Issue opening jls2 file with Joulescope v0.9.11

Hi
I have recorded a jls file using pyjoulescope_examples\capture.py. I have recorded for 3930s. I have two recordings, one I can open, one I cannot open, see picture for output.

=====
QApplication: invalid style override 'adwaita' passed, ignoring it.
	Available styles: Windows, Fusion
WARNING:2022-05-04 09:46:17,385:raw.c:121:pyjls.c:file header length 0, not closed gracefully
ERROR:2022-05-04 09:46:17,386:main.py:859:joulescope_ui.main:while opening device
Traceback (most recent call last):
  File "/home/nitdrbill/miniconda3/lib/python3.10/site-packages/joulescope_ui/main.py", line 857, in _device_open
    self._device.open(self.resync_handler('device_event'))
  File "/home/nitdrbill/miniconda3/lib/python3.10/site-packages/joulescope_ui/recording_viewer_device_v2.py", line 527, in open
    self._open()
  File "/home/nitdrbill/miniconda3/lib/python3.10/site-packages/joulescope_ui/recording_viewer_device_v2.py", line 503, in _open
    self._reader = Reader(self._filename)
  File "pyjls\binding.pyx", line 370, in pyjls.binding.Reader.__init__
RuntimeError: open failed 9

What else can I provide/test, I expect a file inconsistency, how can I check if a file has a correct suffix/ending(not filename extension)?

Hi @lukGWF - sorry to hear that one of your JLS v2 files is having issues. The WARNING on the second line tells the story: file header length 0, not closed gracefully. This means that the capture exited without calling close on the JLS v2 file.

The JLS v2 file does contain all of the data. However, when not closed properly, the writer does not add the final indices. The last writer step updates the length, which makes it very easy to detect this condition. The reader is not yet able to perform recovery for this condition. See Reliability under Features. All the information is there in the JLS v2 file, we just have not yet written the software to make it happen.

For today, is it easy for you to rerun this capture? If not, I can try to implement a recovery method sooner rather than later, but it will still be at least a few days before something is ready.

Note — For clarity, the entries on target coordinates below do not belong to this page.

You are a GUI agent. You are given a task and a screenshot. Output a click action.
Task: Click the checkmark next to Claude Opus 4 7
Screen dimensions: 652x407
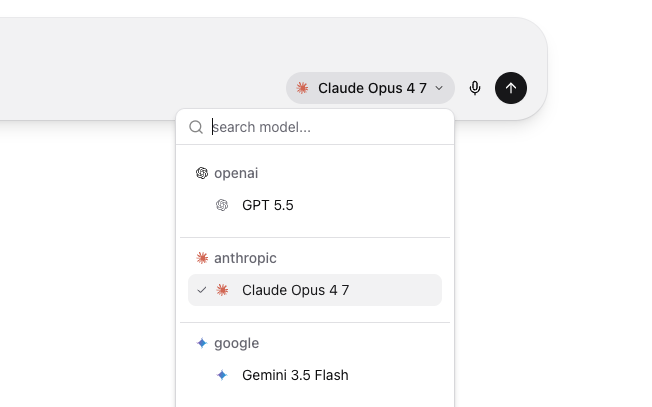pos(202,290)
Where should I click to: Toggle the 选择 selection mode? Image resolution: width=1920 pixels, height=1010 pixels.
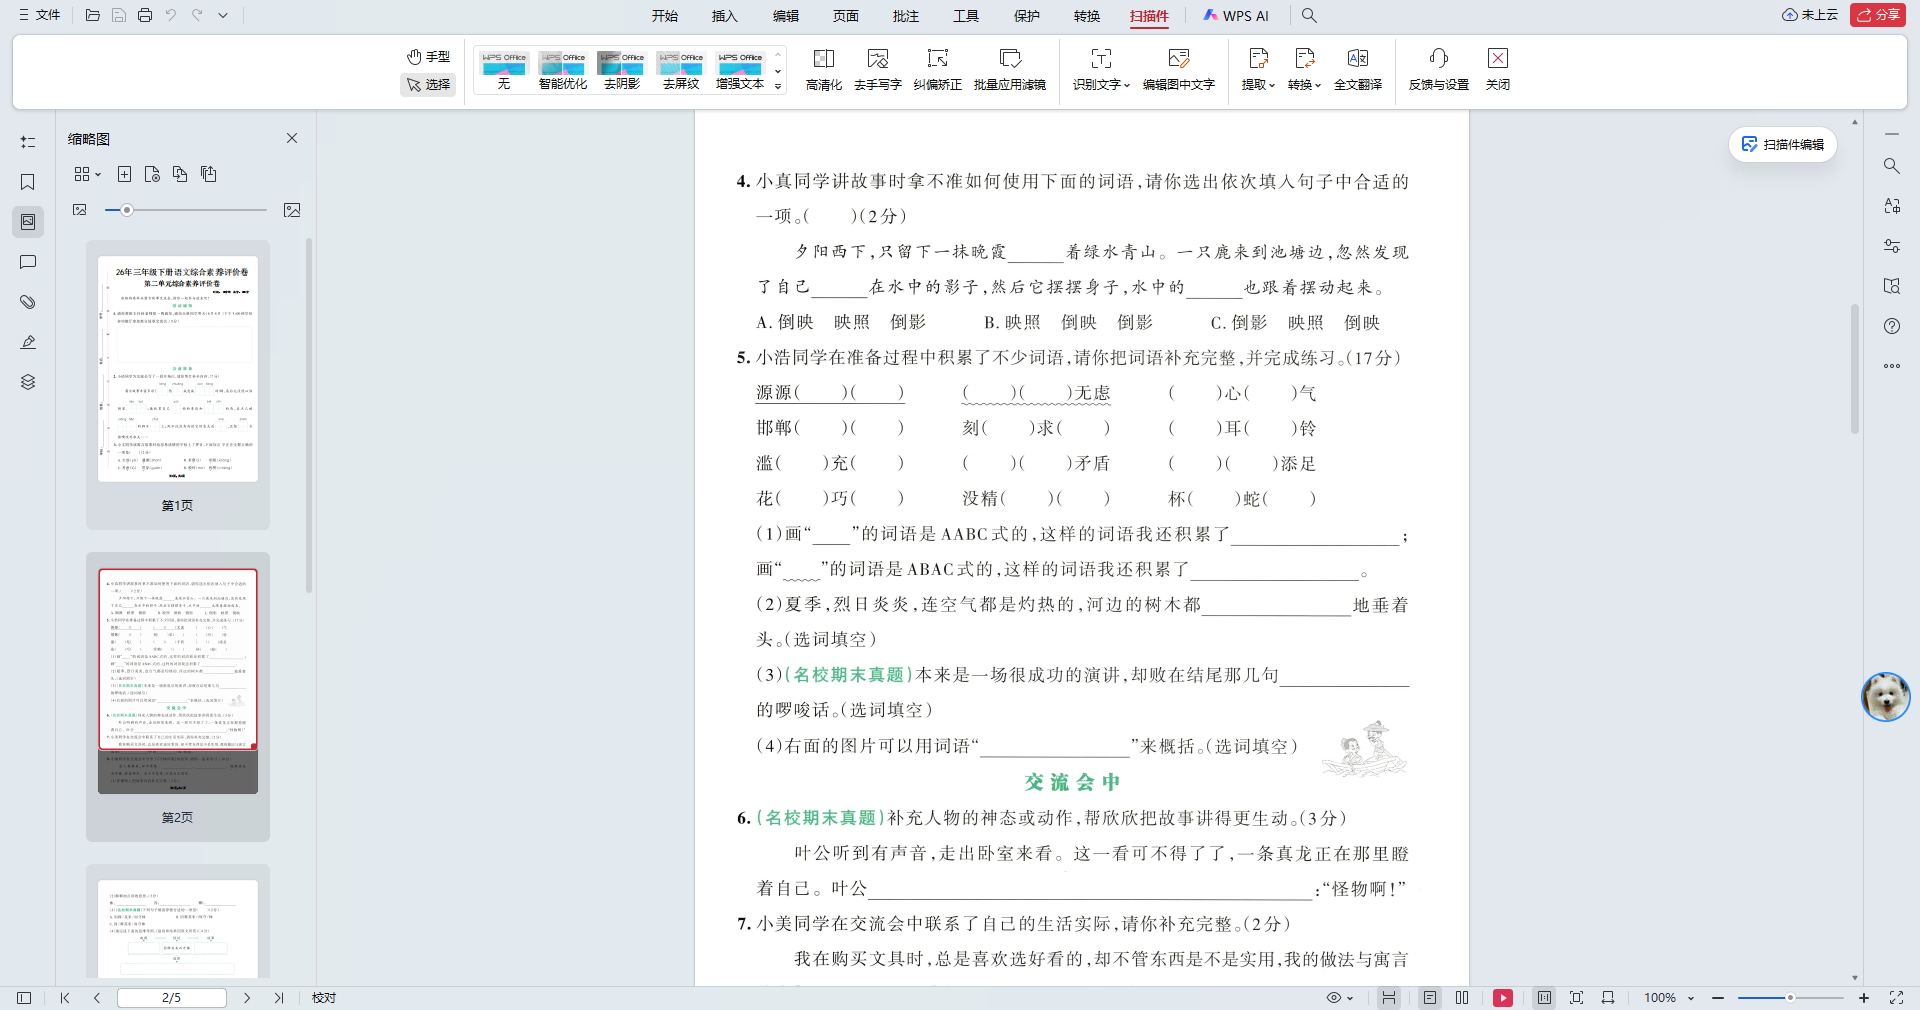pyautogui.click(x=428, y=85)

Hi @mliberty - I had that quite a couple of times. So if you can priorize this I would be thankful. I’m going to use it in jls_plot.py.

Hi @lukGWF - I am concerned that you have seen this multiple times. Is your capture code crashing frequently?

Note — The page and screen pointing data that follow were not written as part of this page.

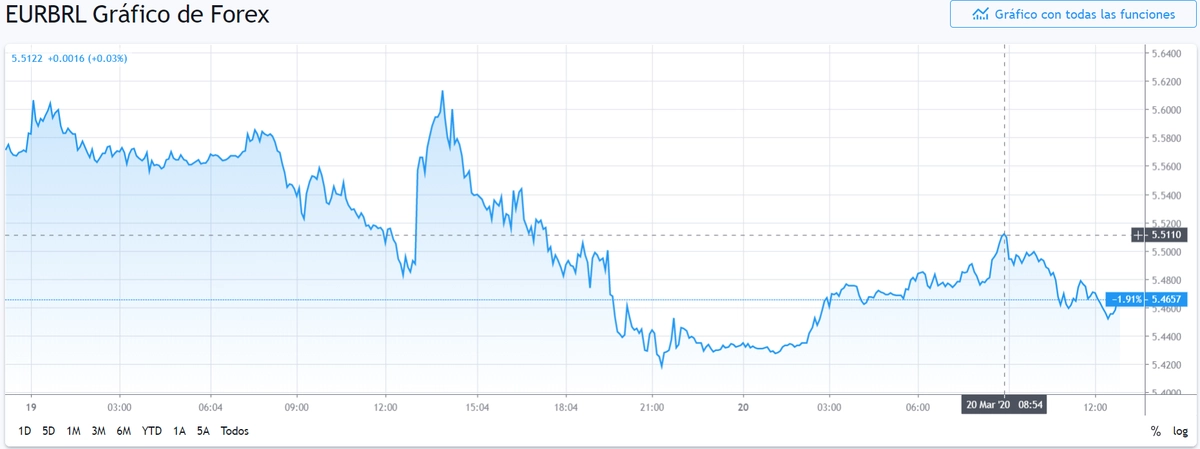Click the blue 5.4657 current price label

1167,299
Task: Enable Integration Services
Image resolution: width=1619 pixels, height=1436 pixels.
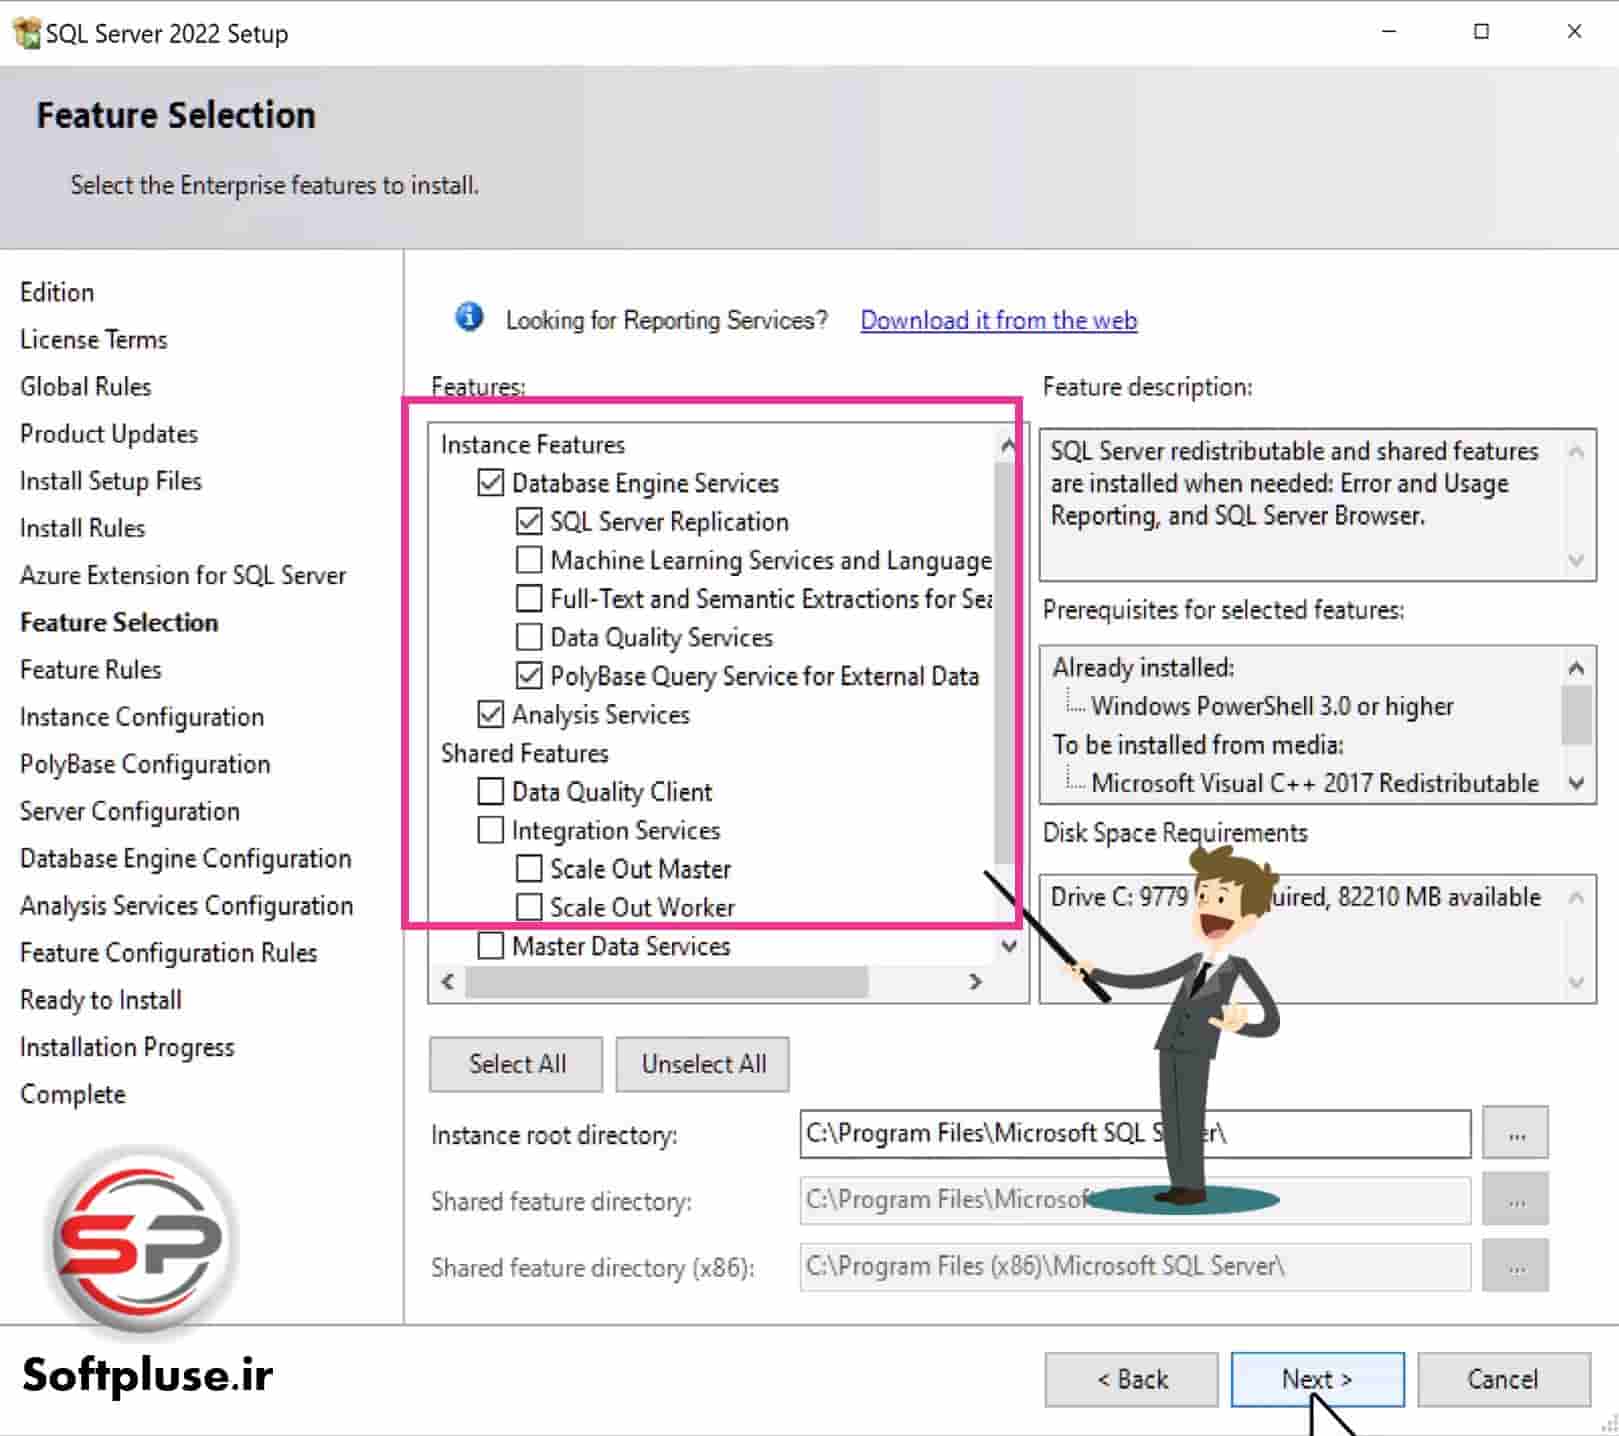Action: point(490,830)
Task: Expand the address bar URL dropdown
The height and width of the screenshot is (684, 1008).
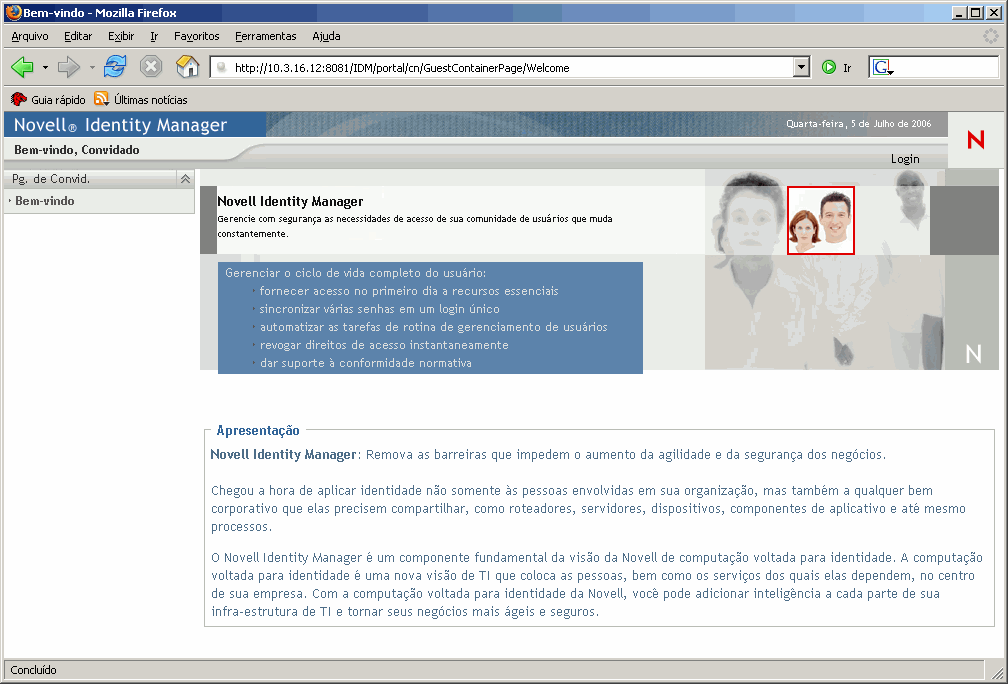Action: (x=800, y=68)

If not, it is likely that the capture code is not always closing the JLS file. You can use the writer context manager, or try/finally in your code to ensure that everything closes when done. For example, check out the capture_jls_v2.py example.

If you would like, I am happy to review your capture code. You can attach it here or DM me privately.

You will likely not be happy with the repair process if you need to do it often. It will be an extra, manual step, and it may not be super fast, either.

Hi @mliberty
I just used the original capture.py with frequency 2000000, signals current.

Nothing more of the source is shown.